/elasticsearch-analysis-vi

Elasticsearch Vietnamese Analysis Plugin

Primary LanguageJavaGNU Lesser General Public License v3.0LGPL-3.0

Vietnamese Analysis Plugin for Elasticsearch

Vietnamese Analysis plugin integrates Vietnamese language analysis into Elasticsearch. The plugin provides the following functions:

Analyzer: vi_analyzer. Tokenizer: vi_tokenizer. Filter: vi_stop. The vi_analyzer itself is composed of the vi_tokenizer and the vi_stop filter.

The tokenizer uses coccoc-tokenizer for tokenization.

Installation

Choose a version from the releases page to install:

elasticsearch-plugin install https://github.com/sun-asterisk-research/elasticsearch-analysis-vi/releases/download/<release>/<bundle>

Or build from source and install from a plugin bundle.

elasticsearch-plugin instal file:///path/to/plugin

Supported versions

Branch Elasticsearch version
master 7.4+
7.3 7.0 - 7.3

Build from source

You need the following build dependencies: JDK, make, cmake, libstdc++. At least JDK 11 is required.

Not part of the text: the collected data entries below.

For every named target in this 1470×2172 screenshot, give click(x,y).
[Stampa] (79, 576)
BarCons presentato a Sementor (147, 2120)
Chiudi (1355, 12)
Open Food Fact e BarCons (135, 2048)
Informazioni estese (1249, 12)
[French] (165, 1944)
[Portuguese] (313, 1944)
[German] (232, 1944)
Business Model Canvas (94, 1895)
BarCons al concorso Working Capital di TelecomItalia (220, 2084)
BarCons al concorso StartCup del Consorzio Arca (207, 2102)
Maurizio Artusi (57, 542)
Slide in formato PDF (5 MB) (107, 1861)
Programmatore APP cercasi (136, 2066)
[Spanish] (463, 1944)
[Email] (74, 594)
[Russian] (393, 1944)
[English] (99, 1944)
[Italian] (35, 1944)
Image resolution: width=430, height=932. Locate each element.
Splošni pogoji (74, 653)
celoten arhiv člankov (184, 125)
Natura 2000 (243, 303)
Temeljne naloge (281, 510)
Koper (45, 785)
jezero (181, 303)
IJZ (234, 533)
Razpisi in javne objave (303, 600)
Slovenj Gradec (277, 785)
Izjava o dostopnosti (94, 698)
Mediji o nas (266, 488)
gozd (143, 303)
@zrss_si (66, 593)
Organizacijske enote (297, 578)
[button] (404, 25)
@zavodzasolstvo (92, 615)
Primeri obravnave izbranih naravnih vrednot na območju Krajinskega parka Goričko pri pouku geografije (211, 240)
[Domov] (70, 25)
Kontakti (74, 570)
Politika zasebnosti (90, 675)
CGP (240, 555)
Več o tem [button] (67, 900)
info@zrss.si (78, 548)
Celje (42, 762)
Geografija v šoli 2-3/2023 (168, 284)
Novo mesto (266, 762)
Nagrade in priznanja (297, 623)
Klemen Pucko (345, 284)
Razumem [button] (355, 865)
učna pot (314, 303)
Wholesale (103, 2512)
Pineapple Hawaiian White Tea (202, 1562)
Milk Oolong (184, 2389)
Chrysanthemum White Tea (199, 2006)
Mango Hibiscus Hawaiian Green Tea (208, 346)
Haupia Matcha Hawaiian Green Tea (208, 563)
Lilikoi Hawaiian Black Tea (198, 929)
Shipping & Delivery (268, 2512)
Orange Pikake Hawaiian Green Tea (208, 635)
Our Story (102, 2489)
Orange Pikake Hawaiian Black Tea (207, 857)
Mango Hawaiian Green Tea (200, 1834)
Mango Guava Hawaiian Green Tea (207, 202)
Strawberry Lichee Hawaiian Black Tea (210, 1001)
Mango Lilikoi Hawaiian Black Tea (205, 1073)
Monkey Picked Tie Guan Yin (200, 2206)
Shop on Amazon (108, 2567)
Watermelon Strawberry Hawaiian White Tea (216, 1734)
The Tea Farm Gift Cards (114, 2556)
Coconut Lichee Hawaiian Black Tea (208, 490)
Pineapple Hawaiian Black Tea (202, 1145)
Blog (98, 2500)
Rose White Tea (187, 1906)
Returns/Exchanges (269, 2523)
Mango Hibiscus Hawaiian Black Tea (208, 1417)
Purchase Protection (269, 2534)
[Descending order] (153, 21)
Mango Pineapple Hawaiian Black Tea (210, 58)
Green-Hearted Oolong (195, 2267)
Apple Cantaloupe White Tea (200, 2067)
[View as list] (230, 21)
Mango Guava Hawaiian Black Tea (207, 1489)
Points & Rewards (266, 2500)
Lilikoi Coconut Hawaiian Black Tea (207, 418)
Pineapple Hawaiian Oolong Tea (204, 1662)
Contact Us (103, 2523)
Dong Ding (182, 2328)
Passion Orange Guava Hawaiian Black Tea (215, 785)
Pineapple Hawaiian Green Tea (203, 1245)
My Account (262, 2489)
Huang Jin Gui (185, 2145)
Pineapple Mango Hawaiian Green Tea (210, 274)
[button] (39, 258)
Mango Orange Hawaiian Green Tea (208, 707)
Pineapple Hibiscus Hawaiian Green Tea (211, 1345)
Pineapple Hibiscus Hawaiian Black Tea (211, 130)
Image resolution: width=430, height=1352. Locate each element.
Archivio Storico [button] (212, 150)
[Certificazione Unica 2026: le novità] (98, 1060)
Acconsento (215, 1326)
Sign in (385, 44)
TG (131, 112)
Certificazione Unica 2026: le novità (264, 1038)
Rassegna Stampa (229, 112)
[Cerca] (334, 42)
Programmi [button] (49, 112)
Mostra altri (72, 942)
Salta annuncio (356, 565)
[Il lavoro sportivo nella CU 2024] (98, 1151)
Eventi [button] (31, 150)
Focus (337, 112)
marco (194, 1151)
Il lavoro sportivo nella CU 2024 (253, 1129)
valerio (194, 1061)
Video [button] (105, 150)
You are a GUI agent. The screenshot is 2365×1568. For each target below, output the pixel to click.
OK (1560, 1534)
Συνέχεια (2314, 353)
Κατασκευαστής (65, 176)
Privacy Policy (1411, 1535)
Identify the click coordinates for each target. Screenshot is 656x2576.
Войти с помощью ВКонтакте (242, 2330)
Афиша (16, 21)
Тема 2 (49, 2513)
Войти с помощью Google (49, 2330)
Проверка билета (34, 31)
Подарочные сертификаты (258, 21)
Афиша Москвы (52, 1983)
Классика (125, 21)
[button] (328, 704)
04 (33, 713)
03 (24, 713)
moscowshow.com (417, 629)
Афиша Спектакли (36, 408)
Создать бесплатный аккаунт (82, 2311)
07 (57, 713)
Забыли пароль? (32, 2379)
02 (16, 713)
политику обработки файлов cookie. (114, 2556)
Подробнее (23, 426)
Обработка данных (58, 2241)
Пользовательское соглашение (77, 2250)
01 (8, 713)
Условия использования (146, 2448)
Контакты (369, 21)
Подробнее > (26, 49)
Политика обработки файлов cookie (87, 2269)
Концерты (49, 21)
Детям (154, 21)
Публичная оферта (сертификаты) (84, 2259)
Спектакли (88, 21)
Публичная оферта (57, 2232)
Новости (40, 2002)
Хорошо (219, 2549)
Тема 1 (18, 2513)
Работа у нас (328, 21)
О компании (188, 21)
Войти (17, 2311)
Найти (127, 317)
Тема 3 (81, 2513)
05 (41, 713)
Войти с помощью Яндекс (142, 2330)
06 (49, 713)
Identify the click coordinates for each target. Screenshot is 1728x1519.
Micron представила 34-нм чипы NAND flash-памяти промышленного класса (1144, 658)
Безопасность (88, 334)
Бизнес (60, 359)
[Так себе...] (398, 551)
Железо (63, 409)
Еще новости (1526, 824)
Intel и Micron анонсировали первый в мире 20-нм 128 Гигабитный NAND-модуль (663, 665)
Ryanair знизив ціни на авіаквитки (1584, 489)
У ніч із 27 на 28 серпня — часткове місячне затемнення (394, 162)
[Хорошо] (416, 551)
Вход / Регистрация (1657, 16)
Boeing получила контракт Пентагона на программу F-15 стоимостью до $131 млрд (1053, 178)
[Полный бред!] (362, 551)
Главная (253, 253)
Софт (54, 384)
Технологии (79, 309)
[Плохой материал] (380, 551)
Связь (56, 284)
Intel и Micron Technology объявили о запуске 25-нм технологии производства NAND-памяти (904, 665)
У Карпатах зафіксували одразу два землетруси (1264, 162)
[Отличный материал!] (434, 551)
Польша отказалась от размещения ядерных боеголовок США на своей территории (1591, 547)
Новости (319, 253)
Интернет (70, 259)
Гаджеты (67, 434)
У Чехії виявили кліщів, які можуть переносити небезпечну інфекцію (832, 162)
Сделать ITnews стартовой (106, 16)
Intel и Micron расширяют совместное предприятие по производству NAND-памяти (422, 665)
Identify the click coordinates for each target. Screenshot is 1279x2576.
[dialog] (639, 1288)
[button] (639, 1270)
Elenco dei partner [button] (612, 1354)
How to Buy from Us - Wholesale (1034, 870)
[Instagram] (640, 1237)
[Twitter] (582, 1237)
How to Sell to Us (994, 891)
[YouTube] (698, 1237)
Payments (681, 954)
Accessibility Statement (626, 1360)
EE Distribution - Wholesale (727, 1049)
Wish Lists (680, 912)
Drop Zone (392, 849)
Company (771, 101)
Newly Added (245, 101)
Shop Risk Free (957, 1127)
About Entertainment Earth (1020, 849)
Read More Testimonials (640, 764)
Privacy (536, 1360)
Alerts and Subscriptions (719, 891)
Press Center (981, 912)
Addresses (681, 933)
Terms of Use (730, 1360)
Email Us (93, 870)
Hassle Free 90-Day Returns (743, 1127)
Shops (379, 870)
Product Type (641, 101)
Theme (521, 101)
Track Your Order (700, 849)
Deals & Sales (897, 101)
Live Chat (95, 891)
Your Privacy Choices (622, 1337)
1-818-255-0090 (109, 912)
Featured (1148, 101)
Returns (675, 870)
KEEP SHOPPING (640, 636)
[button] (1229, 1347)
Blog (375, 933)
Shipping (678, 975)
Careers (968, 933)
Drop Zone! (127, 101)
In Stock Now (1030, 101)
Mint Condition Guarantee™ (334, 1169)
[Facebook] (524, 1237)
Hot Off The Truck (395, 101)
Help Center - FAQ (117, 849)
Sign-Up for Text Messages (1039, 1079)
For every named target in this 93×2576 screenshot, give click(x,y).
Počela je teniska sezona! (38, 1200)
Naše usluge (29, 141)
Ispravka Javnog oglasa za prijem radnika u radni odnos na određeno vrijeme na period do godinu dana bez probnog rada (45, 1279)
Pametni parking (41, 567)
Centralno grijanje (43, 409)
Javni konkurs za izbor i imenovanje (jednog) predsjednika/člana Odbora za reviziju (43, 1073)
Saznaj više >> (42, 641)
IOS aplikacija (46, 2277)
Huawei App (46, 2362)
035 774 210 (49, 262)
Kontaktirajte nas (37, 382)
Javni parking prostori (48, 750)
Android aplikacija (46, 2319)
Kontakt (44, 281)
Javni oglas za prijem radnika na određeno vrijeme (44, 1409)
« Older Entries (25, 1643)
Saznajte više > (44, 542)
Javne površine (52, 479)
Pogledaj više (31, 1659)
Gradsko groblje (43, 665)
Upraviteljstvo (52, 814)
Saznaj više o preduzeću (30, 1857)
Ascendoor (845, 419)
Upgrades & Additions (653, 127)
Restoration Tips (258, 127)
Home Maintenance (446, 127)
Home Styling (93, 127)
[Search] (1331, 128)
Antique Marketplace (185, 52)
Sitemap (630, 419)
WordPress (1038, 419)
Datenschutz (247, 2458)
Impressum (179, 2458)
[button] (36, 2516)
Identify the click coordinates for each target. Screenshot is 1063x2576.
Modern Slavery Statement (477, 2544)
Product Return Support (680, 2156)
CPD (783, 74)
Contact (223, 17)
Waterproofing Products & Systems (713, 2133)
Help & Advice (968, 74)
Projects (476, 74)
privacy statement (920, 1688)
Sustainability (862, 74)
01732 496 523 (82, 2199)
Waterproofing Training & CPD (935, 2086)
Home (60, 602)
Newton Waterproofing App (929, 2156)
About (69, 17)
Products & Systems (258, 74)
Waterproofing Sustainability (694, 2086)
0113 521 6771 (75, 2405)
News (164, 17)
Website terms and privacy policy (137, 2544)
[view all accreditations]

Beware of your libstdc++ version. If you build on a version too new, it will not work on older systems.

First update the git submodules:

git submodule update --init

Build and bundle the plugin:

./gradlew assemble

To build for a different elasticsearch version, add -PelasticsearchVersion=<version> to your build command. Also note the branch and supported versions. For example, to build for Elasticsearch 7.3.1:

./gradlew assemble -PelasticsearchVersion=7.3.1

To run tests:

./gradlew check